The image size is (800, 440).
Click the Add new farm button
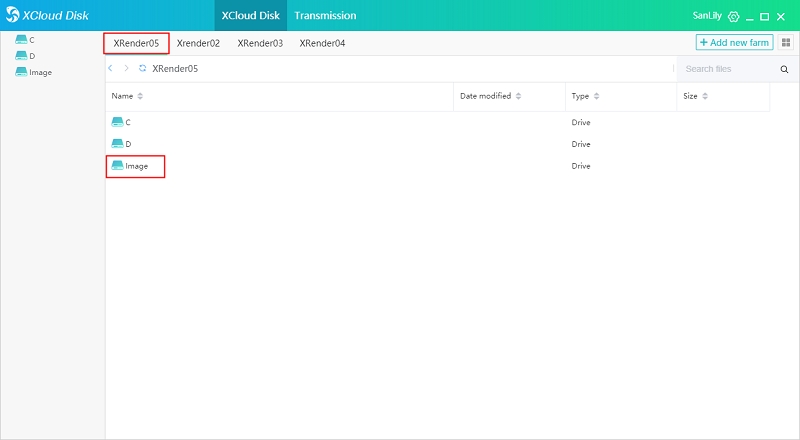pos(735,43)
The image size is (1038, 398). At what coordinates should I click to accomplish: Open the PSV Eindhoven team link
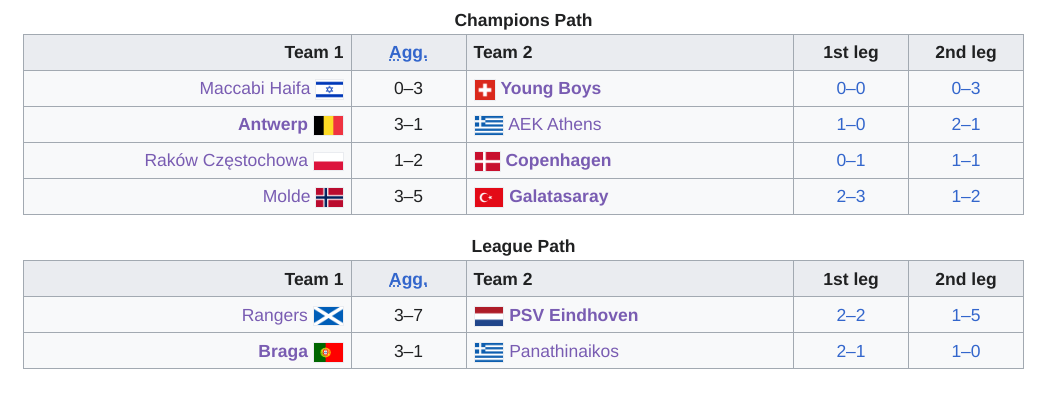(573, 315)
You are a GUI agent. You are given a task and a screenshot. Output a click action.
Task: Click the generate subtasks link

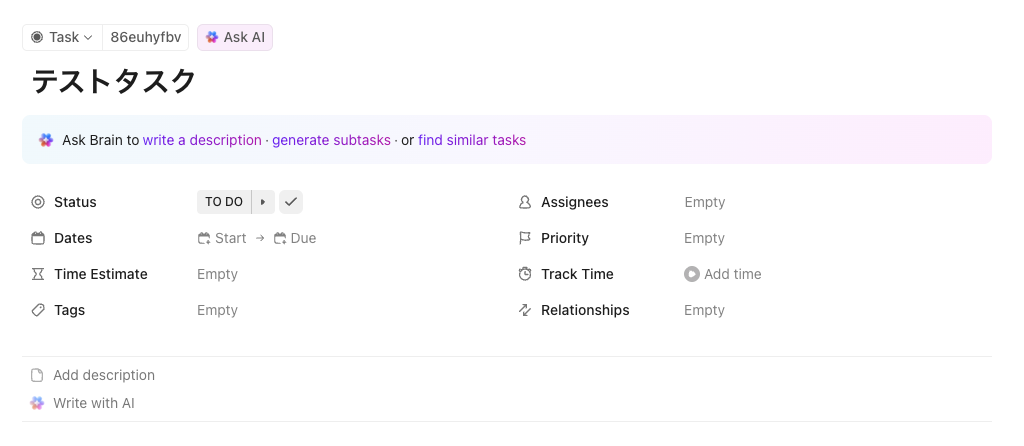pyautogui.click(x=331, y=140)
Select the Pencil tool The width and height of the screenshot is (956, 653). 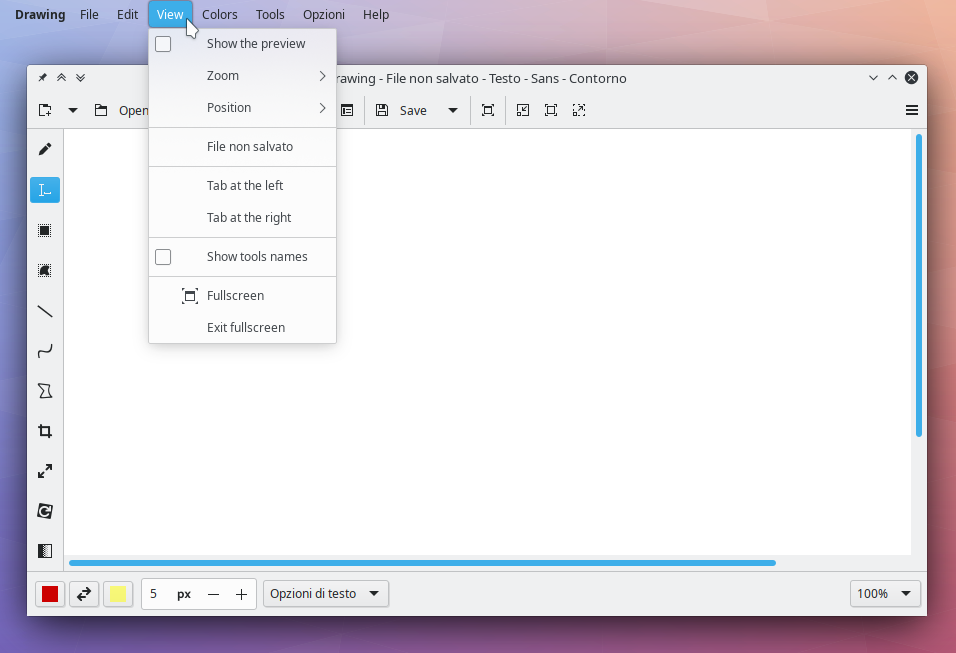pyautogui.click(x=45, y=149)
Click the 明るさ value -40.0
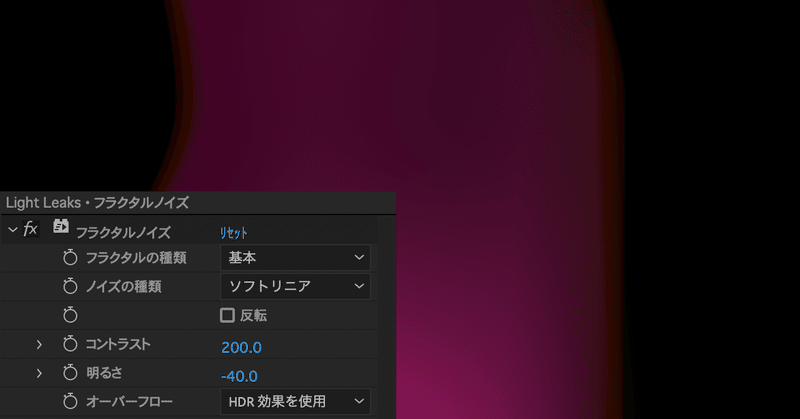This screenshot has width=800, height=419. click(x=239, y=377)
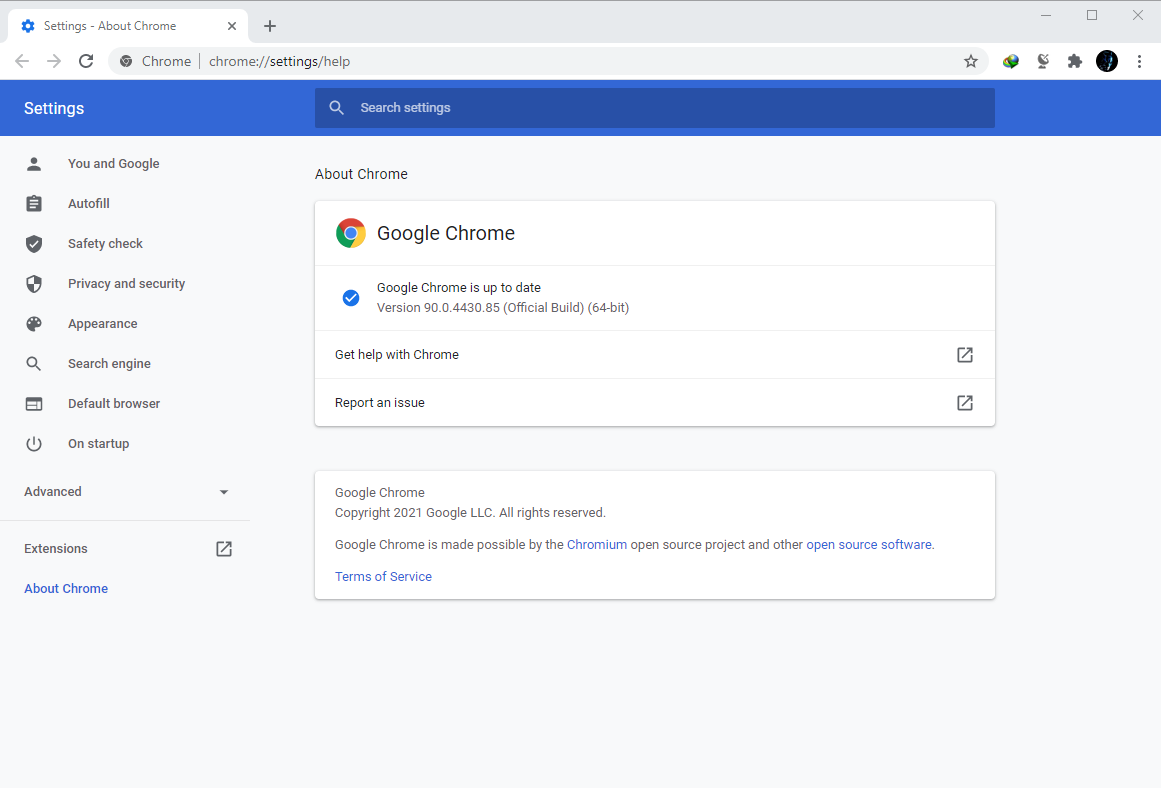Open the external link icon beside Report an issue

click(965, 403)
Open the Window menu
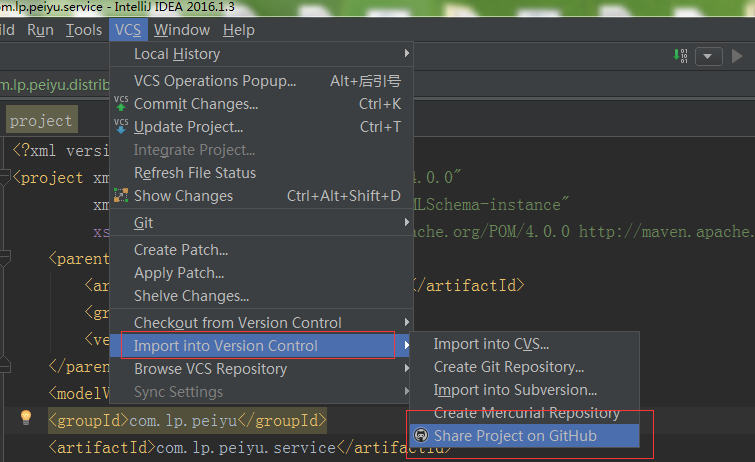Image resolution: width=755 pixels, height=462 pixels. [x=182, y=30]

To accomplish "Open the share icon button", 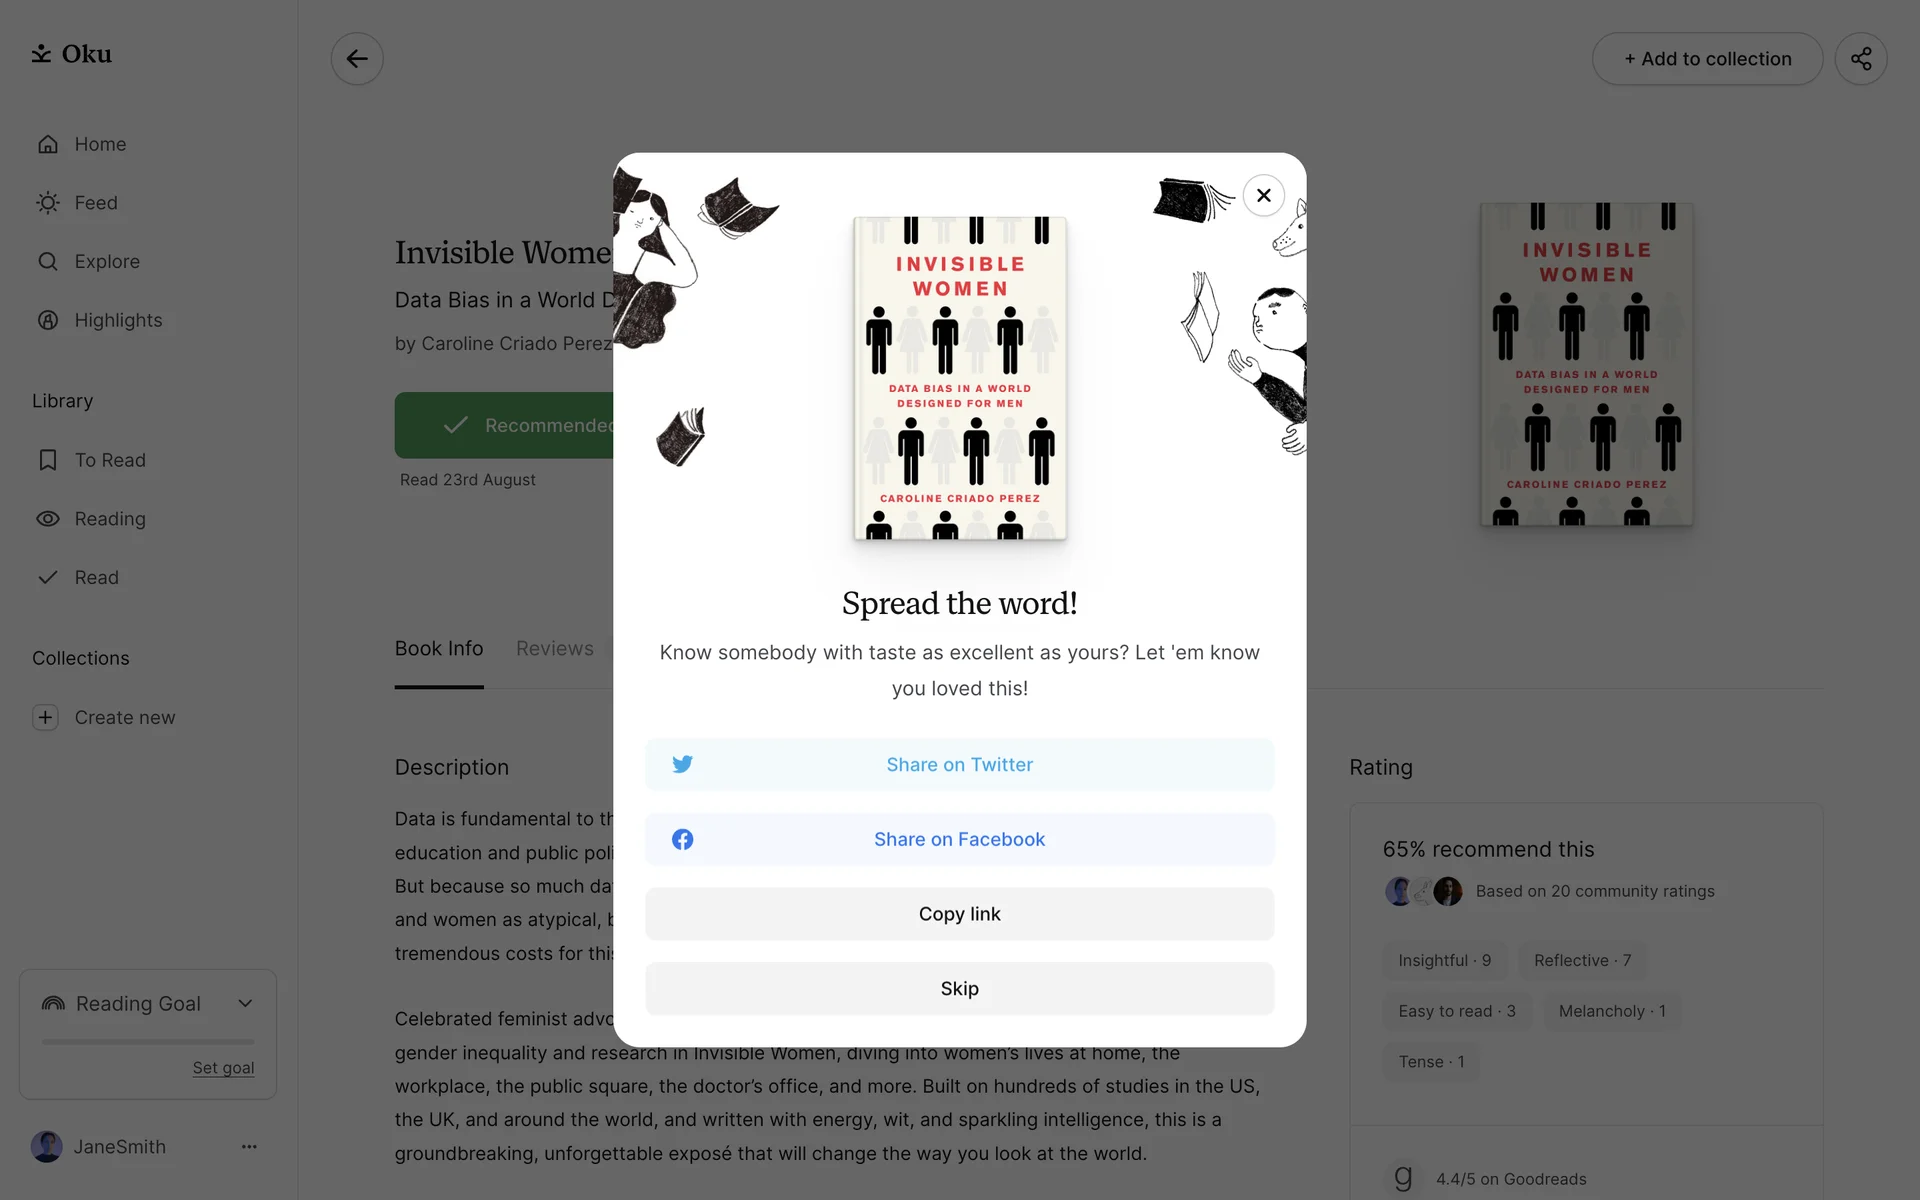I will (1860, 59).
--------------------
● EXERCISE:
Extract from the material above the stretch running from the line containing "The image size is (1038, 398)." through the line containing "You are a GUI". Keep the text exact and the pictures out.

● RESULT OF THE EXERCISE:
The image size is (1038, 398). At what coordinates should I click to accomplish: Open the PSV Eindhoven team link
(573, 315)
You are a GUI agent. You are given a task and a screenshot. Output a click action.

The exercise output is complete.